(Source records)
○ ○ ○
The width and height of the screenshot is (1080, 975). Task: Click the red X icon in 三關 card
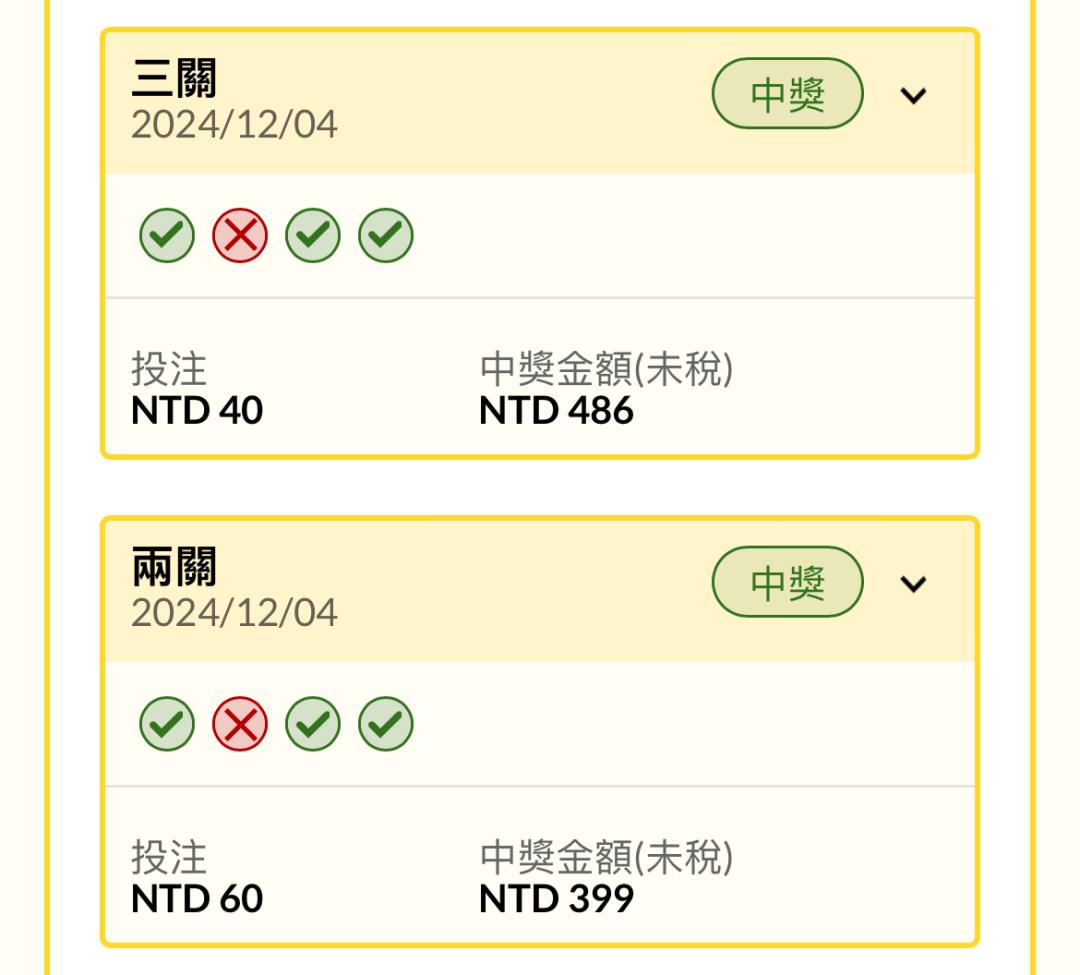pyautogui.click(x=240, y=235)
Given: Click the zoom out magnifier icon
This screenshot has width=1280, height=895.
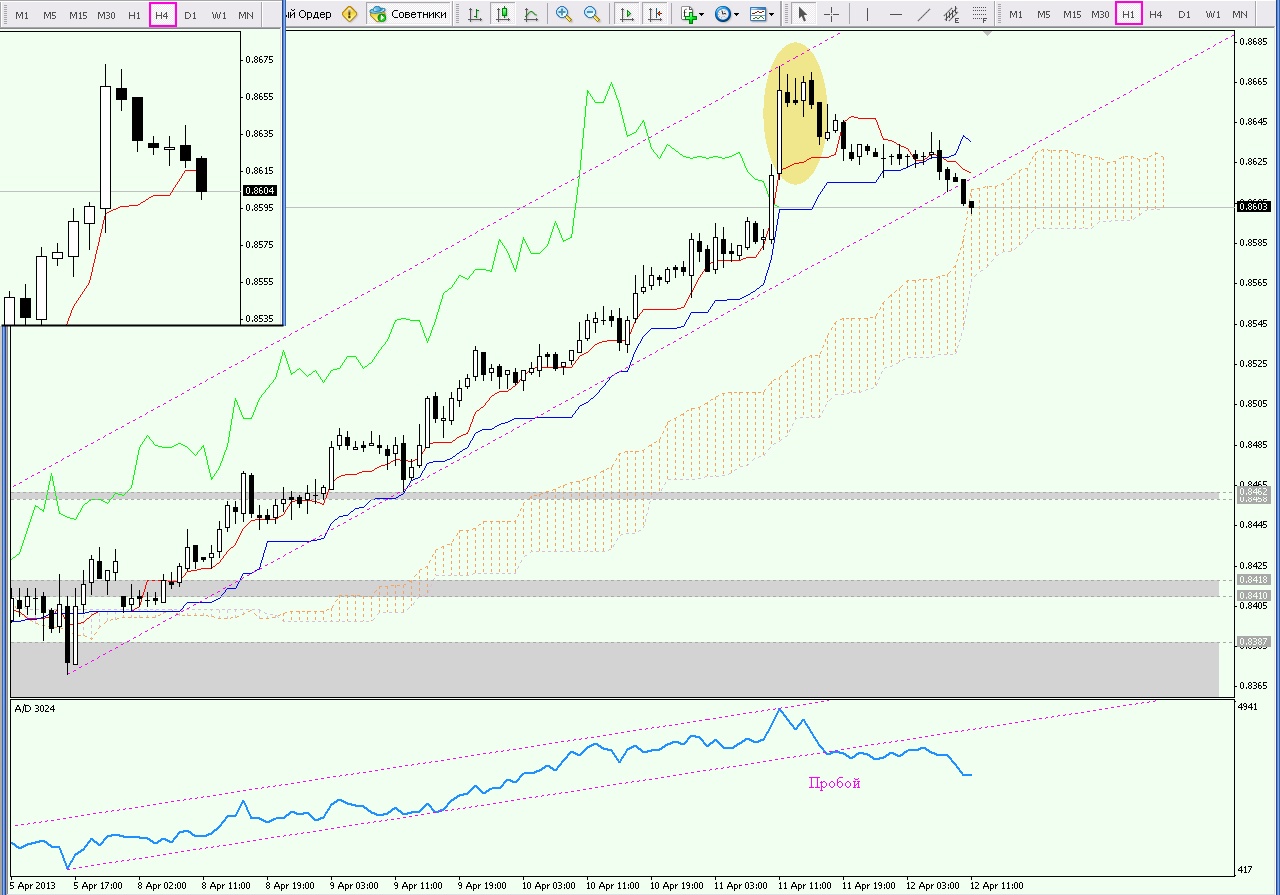Looking at the screenshot, I should coord(592,14).
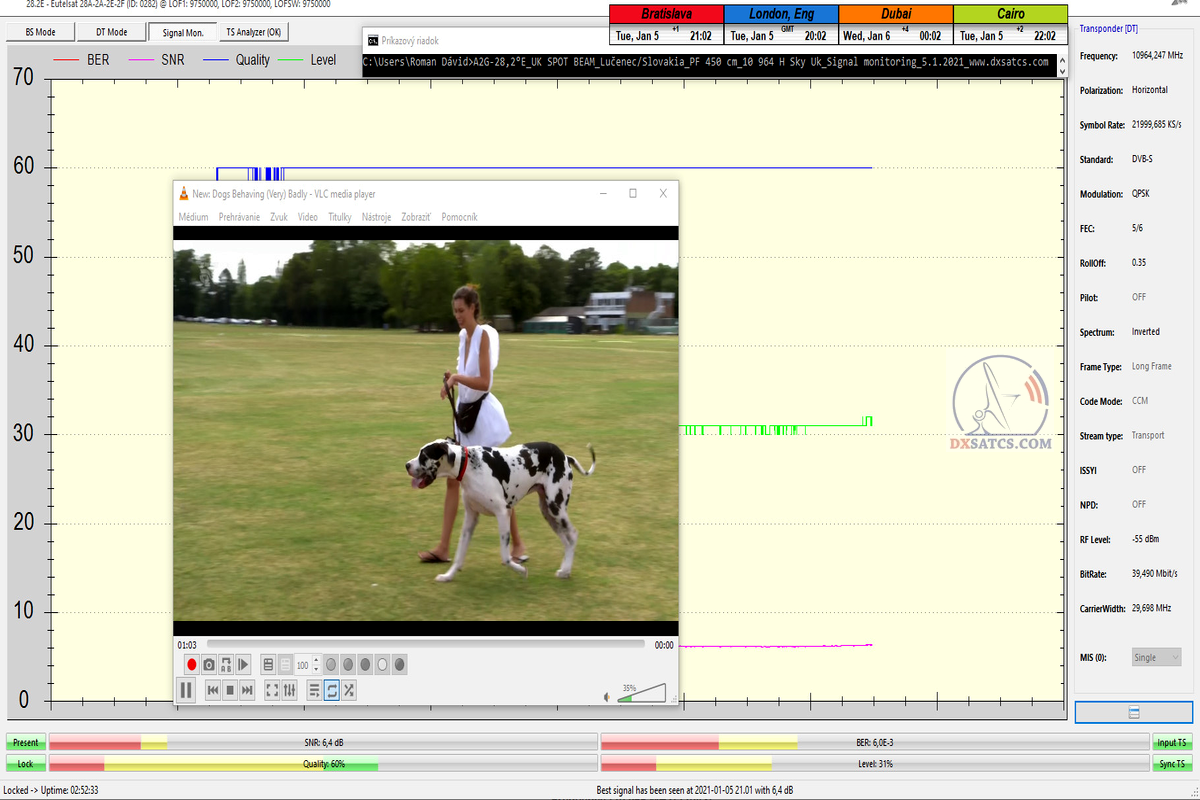Skip to next media in VLC
Screen dimensions: 1200x800
point(247,690)
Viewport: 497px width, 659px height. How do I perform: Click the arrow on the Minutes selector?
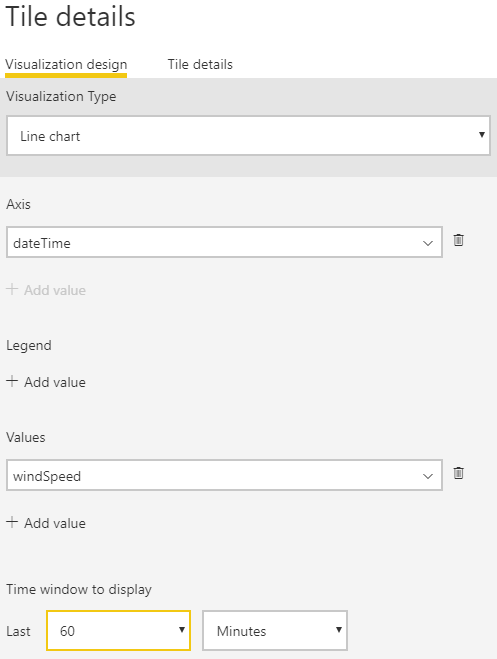point(339,630)
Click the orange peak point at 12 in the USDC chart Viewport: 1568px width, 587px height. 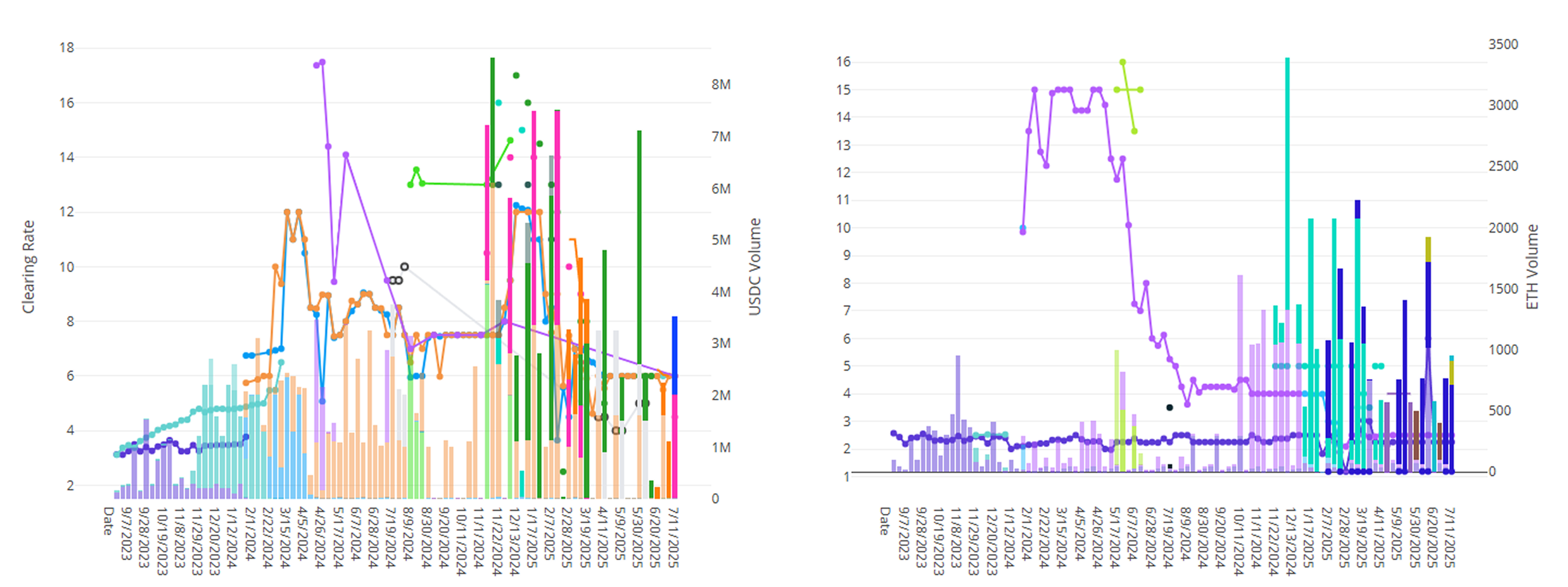click(287, 213)
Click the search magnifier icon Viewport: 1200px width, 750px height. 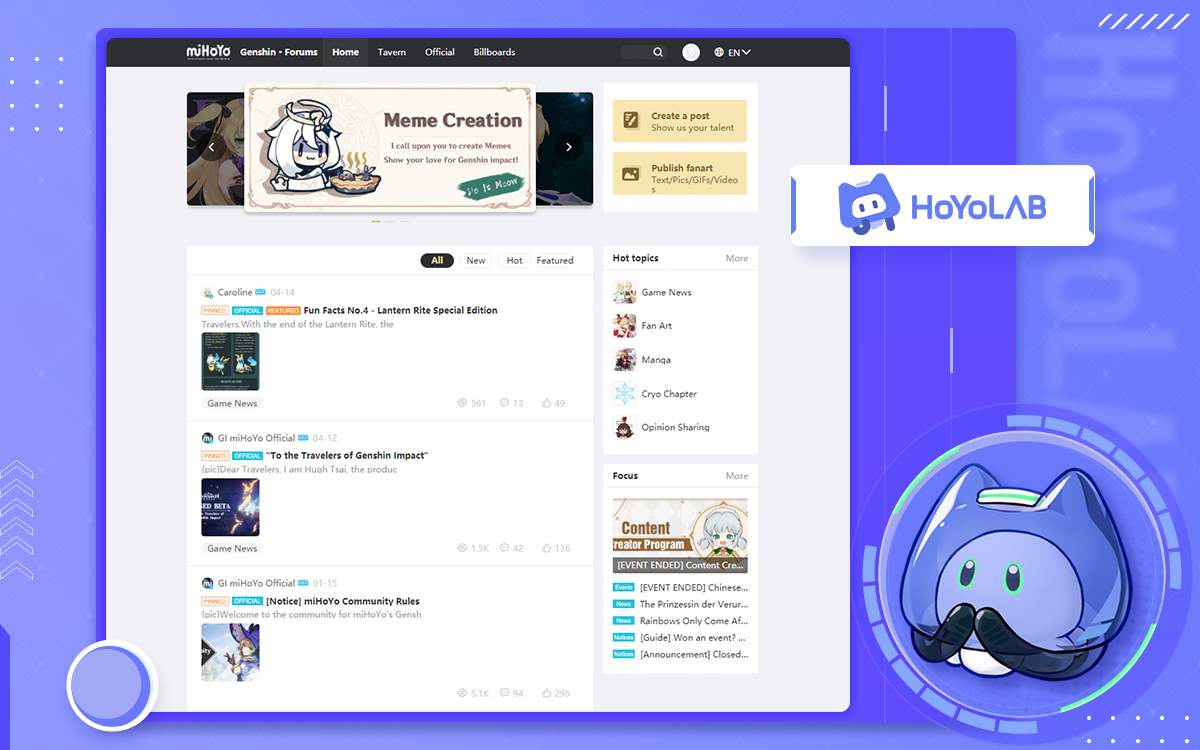[x=658, y=51]
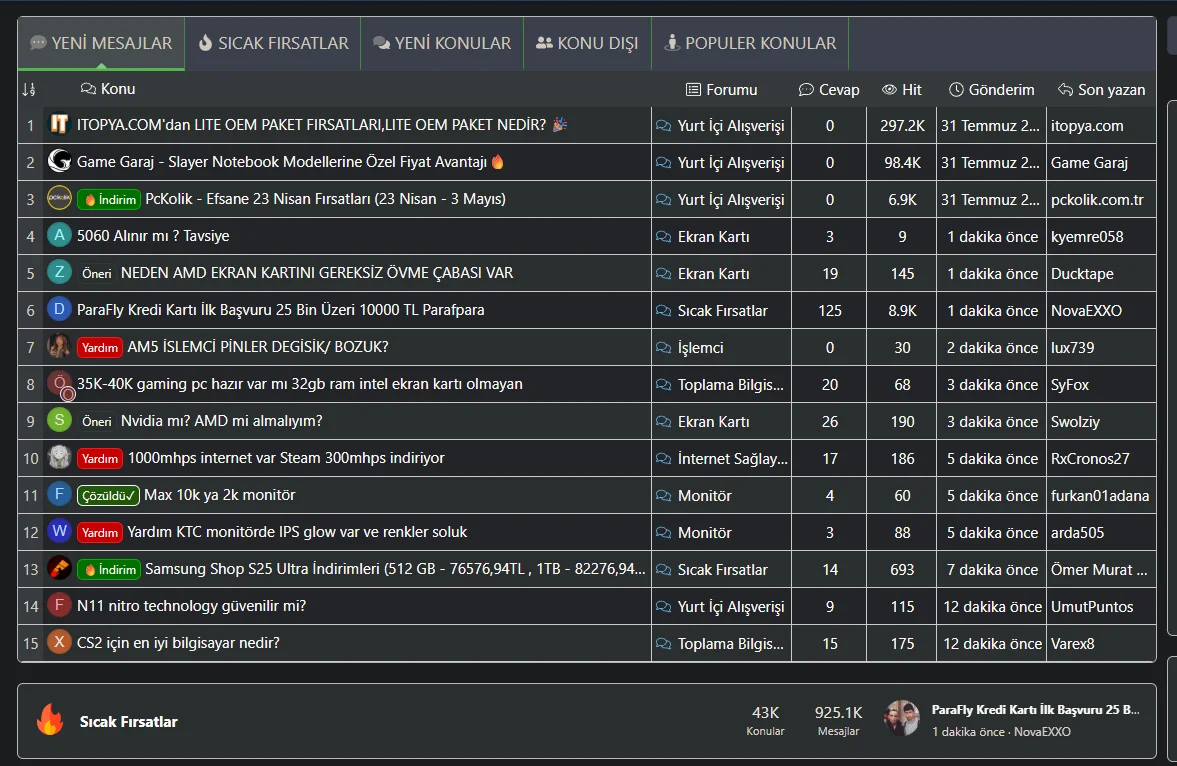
○ ○ ○
*Task to complete*
Pictures stay out. Transcribe the lines from the start of the entries above through the line with "Given: Click the zoom out magnifier icon", exactly.

*The answer*
The width and height of the screenshot is (1080, 975). Task: Click the red X icon in 三關 card
pyautogui.click(x=240, y=235)
Given: Click the zoom out magnifier icon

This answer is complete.